### [Directions for this task]
Hunt through the lines below for the string "blue" and copy each one that has it.

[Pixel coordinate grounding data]
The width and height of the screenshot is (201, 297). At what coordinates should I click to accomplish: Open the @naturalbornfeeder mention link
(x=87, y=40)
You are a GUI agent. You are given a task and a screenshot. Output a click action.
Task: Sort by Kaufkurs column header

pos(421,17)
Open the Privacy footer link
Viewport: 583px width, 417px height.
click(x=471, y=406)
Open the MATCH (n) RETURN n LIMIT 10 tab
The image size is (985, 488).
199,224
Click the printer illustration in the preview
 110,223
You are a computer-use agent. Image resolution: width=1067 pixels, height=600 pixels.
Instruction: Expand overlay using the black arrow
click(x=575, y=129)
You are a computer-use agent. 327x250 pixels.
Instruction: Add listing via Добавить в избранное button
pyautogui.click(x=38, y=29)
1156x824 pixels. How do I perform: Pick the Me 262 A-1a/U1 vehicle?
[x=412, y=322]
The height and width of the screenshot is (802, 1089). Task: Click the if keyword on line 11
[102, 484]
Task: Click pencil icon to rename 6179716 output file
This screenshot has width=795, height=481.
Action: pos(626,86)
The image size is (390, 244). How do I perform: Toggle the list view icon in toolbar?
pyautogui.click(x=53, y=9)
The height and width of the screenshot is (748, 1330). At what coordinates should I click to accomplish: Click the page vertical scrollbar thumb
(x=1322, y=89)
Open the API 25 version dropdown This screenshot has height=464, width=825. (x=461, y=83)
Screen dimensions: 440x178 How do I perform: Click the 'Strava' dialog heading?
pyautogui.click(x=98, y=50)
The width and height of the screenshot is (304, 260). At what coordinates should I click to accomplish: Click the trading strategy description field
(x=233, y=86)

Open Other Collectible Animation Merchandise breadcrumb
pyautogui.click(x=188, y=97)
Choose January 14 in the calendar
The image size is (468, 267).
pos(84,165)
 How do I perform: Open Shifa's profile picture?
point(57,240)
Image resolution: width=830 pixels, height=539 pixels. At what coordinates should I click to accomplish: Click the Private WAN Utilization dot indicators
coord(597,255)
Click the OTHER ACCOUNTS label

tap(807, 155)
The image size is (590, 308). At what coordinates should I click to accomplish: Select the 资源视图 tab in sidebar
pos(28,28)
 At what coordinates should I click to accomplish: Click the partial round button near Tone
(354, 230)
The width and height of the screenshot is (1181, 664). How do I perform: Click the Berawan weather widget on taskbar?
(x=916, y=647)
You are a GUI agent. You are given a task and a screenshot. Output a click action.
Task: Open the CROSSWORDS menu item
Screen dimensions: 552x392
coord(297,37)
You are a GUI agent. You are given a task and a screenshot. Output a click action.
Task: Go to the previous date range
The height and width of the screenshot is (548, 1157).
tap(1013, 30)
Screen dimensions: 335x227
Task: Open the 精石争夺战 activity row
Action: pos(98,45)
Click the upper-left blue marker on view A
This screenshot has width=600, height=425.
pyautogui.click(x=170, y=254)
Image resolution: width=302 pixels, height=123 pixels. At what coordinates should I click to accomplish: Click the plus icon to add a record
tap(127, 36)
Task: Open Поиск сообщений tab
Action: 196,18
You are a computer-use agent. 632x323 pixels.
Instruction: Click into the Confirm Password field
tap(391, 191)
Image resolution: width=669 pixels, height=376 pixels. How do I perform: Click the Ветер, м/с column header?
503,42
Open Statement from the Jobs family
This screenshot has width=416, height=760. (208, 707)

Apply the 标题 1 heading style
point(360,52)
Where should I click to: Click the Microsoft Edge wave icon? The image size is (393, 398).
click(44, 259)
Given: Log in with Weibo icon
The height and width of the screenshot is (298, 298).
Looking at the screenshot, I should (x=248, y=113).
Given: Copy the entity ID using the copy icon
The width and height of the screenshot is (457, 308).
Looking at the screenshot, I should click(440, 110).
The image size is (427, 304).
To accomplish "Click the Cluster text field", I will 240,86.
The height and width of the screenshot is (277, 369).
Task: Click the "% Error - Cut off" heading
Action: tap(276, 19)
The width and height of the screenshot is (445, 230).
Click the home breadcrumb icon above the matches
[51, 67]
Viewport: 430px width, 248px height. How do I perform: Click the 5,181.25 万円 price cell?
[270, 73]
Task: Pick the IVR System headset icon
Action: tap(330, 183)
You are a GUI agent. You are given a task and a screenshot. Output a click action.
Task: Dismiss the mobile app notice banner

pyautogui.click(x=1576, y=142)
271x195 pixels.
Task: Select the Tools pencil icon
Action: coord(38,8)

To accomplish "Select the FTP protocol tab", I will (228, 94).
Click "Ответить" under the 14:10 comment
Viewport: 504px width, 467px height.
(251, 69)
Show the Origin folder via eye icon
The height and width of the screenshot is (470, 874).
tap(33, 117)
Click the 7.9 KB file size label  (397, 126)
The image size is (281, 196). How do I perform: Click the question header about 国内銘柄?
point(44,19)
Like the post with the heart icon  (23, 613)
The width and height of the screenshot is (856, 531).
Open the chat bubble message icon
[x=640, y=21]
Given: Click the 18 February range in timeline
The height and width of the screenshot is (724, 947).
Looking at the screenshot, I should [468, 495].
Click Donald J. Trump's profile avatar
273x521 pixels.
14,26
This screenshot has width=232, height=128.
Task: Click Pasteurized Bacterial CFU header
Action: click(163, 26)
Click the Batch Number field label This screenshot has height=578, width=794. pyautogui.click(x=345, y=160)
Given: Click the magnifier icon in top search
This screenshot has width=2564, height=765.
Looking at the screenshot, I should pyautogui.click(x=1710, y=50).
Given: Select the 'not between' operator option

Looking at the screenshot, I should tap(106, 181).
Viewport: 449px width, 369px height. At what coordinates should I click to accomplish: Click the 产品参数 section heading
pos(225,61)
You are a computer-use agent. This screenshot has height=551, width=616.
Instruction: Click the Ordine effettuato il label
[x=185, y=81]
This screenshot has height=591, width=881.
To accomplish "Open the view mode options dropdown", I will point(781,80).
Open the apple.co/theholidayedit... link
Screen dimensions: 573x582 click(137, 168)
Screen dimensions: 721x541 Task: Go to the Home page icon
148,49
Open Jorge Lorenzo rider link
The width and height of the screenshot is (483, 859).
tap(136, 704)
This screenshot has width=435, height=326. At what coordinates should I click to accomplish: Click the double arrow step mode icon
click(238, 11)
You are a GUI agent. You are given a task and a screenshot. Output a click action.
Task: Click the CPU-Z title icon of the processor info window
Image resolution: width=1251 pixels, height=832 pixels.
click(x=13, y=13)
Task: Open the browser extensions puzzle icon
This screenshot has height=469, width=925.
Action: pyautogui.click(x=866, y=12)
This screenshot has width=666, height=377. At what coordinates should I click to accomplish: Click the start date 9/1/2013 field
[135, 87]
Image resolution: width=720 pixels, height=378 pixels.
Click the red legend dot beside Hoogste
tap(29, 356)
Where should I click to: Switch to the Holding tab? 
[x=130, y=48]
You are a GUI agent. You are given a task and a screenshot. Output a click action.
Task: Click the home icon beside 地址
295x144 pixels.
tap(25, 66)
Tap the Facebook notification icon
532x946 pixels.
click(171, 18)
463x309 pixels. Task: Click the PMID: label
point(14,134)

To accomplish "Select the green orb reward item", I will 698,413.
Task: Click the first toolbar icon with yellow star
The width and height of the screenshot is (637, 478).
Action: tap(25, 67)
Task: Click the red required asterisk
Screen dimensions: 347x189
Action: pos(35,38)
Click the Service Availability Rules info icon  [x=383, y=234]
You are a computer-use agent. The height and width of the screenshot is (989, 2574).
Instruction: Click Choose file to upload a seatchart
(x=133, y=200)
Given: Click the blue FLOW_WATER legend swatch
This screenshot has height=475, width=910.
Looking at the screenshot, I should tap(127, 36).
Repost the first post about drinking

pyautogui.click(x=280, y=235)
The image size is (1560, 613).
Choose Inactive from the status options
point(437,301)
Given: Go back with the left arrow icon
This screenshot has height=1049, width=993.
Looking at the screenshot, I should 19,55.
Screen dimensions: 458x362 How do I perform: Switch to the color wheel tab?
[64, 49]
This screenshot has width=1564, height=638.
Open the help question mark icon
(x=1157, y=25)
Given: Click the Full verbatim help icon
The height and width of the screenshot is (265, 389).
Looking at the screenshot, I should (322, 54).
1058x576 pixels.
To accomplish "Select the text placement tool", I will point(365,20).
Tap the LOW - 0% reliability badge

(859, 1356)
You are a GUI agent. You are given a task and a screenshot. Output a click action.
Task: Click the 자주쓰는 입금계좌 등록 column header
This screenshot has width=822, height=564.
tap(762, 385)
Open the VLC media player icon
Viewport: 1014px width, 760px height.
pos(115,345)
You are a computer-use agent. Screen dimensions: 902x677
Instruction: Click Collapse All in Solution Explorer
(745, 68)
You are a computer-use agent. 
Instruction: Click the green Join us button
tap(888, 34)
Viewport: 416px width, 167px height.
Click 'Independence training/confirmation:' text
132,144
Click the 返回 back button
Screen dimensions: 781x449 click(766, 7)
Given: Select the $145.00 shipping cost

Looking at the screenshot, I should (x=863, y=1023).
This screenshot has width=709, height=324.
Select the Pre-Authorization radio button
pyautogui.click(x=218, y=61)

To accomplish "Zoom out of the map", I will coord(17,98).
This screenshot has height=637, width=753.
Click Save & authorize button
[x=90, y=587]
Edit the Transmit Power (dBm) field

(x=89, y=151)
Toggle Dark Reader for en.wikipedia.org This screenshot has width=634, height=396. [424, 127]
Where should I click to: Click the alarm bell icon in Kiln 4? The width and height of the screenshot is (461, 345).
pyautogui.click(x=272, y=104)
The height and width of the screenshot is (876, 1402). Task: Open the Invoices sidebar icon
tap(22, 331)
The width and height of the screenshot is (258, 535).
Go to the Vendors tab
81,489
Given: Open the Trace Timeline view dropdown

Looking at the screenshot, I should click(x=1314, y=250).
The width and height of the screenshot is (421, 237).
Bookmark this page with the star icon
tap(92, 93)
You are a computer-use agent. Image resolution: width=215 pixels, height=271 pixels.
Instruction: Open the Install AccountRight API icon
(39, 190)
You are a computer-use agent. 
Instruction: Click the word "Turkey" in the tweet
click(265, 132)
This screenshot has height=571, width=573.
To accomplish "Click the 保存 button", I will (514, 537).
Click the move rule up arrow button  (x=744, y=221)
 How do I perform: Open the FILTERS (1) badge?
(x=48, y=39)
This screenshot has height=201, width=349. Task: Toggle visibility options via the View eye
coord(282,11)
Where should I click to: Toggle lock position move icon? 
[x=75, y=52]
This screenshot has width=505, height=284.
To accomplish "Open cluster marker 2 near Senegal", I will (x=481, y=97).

### [Exercise output]
Click the upper-left blue marker on view A
Given: Click the blue FLOW_WATER legend swatch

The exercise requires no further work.